The Greenback is trading mixed at the mid-session. The Euro and the British Pound are the two weakest currencies, down .29% and .37% respectively.
The Greenback is trading mixed at the mid-session. The Euro and the British Pound are the two weakest currencies, down .29% and .37% respectively. The Dollar is trading better versus commodity-linked currencies.
The EUR USD is trading lower at the mid-session as speculation continues to grow that Greece Prime Minister Papadreou is likely to leave this week’s European Union summit on March 25th and 26th without a financial aid deal. This means Greece will turn to the International Monetary Fund for aid if needed.
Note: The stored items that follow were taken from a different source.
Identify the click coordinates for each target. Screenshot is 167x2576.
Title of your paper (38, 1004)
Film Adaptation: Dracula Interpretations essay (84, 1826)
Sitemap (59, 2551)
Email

This is negative to the Euro because it makes Europe appear weak for allowing one of its members to go out of the EU to seek financial help. Even if Greece gets the money it doesn’t mean instant success for the Euro.
European Central Bank President Trichet didn’t help matters much earlier in the session when he offered comments citing his belief that Greece should not be offered low-interest financing. There is no question that Trichet wants stronger terms. He backed his stance by saying, “There shouldn’t be any subsidy element, no concessionary element.” His thoughts were in line with German Chancellor Merkel who is pushing for similar austere measures and sanctions against nations that threaten agreed upon deficit limits.
The Euro attempted to test the old main bottom at 1.3440, but stopped after it ran out of selling pressure at 1.3475. Traders seem a little reluctant to press the short-side at current levels out of fear of a possible short-covering rally.
What is becoming clear is that battle lines are being drawn between Greece and the European Union and its beginning to look like Greece will have to turn to the IMF for financial aid.